## Instructions to follow
Retype the tail of the data exactly, starting at the line containing "لنز طوسی سبز (219, 179)" and stopping at the last line.

:: Data records ::

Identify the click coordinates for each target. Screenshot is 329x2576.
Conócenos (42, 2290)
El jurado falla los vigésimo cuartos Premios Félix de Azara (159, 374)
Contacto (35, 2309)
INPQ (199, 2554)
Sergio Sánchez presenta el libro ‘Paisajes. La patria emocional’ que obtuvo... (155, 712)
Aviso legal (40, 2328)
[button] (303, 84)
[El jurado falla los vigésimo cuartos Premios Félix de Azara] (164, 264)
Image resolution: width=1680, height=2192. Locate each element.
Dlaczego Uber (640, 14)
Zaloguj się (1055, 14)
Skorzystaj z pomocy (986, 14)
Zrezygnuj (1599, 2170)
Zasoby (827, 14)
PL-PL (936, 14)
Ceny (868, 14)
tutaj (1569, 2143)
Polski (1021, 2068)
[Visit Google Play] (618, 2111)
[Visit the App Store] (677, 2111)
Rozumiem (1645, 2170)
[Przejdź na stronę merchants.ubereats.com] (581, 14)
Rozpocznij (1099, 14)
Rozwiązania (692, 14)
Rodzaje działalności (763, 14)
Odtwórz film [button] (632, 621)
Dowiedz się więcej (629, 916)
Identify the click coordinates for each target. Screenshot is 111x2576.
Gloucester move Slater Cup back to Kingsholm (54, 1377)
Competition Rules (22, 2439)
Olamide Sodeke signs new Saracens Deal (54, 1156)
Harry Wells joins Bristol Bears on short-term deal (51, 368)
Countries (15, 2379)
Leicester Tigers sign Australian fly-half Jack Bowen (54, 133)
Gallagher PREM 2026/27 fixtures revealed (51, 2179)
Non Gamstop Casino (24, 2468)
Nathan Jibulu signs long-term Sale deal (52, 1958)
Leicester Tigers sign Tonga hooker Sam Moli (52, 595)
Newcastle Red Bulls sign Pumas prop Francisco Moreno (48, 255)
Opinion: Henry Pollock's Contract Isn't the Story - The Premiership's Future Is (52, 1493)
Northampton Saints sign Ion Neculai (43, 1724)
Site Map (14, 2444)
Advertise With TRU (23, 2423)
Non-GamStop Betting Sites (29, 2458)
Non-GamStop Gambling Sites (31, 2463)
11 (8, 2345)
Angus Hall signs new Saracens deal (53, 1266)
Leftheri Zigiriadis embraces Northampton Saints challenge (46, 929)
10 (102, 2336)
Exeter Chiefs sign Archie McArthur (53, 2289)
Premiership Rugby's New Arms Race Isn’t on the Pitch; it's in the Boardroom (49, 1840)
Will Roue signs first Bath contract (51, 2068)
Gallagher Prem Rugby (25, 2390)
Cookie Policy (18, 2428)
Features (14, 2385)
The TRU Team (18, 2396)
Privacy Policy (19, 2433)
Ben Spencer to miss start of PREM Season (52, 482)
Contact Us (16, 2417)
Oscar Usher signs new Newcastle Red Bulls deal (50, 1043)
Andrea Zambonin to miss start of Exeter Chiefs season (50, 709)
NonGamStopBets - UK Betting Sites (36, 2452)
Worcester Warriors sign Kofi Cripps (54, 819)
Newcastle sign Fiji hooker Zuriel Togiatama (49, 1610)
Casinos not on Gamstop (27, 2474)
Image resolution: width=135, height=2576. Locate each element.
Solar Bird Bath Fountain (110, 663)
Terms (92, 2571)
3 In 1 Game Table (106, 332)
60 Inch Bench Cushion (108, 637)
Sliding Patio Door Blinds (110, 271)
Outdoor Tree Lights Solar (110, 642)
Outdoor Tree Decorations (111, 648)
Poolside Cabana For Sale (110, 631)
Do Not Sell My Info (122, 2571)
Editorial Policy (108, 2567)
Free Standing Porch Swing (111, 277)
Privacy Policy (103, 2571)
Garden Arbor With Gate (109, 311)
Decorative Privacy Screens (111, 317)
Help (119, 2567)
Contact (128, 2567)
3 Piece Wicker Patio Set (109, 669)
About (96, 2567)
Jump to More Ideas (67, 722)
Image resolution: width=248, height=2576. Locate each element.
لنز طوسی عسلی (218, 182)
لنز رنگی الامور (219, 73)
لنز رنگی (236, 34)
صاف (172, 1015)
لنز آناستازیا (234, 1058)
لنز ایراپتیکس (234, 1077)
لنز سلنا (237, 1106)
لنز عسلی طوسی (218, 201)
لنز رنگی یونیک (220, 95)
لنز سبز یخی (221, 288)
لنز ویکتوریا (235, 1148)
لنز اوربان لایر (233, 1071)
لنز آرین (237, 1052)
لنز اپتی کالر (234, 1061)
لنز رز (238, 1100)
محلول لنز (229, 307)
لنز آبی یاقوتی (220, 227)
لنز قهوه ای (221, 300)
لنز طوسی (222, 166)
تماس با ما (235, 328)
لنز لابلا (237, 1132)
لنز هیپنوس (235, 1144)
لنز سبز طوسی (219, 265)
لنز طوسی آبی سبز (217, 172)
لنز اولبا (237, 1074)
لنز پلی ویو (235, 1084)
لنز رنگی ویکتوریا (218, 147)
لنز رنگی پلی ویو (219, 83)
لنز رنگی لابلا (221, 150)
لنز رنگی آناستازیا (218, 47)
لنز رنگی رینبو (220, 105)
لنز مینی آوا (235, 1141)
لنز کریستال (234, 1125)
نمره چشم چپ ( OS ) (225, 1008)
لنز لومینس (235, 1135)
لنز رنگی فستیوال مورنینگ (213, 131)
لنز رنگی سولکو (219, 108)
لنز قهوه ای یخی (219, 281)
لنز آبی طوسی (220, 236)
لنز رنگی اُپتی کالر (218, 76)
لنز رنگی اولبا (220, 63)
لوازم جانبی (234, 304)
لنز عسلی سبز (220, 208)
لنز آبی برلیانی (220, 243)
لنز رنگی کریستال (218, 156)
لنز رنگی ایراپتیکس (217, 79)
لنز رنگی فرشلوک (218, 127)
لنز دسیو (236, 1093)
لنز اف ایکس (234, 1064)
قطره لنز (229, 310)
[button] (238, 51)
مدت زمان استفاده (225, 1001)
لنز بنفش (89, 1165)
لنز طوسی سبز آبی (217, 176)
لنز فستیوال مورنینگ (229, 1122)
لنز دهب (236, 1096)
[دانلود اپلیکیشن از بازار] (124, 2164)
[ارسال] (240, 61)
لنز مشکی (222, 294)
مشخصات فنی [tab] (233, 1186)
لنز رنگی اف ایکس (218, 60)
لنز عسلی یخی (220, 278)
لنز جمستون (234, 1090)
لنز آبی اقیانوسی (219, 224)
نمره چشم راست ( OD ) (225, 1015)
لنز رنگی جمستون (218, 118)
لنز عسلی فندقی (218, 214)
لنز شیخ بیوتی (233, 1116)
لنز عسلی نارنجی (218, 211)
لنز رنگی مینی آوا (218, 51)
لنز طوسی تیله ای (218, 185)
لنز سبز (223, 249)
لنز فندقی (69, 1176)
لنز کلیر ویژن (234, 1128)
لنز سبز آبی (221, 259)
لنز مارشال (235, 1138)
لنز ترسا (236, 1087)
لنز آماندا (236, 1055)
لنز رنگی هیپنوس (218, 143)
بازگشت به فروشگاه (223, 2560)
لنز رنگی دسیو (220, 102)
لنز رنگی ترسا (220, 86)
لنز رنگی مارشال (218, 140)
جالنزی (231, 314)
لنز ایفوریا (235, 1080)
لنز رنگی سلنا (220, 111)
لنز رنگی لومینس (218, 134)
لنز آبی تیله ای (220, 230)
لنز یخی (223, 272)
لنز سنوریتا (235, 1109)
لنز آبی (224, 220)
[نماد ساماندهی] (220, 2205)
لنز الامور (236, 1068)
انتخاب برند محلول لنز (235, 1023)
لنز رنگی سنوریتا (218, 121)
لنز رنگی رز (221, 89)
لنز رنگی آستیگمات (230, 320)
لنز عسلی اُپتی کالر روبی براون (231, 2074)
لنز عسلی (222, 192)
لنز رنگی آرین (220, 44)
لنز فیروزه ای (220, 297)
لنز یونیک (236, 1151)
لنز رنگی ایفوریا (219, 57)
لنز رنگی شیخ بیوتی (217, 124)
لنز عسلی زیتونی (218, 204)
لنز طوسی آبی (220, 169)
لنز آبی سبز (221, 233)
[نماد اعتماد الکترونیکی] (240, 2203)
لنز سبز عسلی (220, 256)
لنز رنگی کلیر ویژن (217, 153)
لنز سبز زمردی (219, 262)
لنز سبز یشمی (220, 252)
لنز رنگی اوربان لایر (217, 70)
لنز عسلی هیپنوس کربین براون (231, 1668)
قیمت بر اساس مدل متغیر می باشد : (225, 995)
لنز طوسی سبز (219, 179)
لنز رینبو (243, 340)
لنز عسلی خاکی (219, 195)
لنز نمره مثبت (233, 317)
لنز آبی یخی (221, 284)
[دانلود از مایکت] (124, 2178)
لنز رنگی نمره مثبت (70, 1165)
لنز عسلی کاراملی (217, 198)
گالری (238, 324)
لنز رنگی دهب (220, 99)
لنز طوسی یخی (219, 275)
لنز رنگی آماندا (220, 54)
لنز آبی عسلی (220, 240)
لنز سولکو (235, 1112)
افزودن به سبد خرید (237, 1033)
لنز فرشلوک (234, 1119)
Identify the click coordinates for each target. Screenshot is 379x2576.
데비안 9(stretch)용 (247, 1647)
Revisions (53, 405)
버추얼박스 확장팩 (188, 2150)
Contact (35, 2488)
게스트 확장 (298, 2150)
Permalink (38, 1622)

:::

## Exercise output
لنز طوسی سبز (219, 179)
لنز رینبو (243, 340)
لنز عسلی خاکی (219, 195)
لنز نمره مثبت (233, 317)
لنز آبی یخی (221, 284)
[دانلود از مایکت] (124, 2178)
لنز رنگی نمره مثبت (70, 1165)
لنز عسلی کاراملی (217, 198)
گالری (238, 324)
لنز رنگی دهب (220, 99)
لنز طوسی یخی (219, 275)
لنز رنگی آماندا (220, 54)
لنز آبی عسلی (220, 240)
لنز سولکو (235, 1112)
افزودن به سبد خرید (237, 1033)
لنز فرشلوک (234, 1119)
Identify the click coordinates for each target. Screenshot is 379x2576.
데비안 9(stretch)용 (247, 1647)
Revisions (53, 405)
버추얼박스 확장팩 (188, 2150)
Contact (35, 2488)
게스트 확장 (298, 2150)
Permalink (38, 1622)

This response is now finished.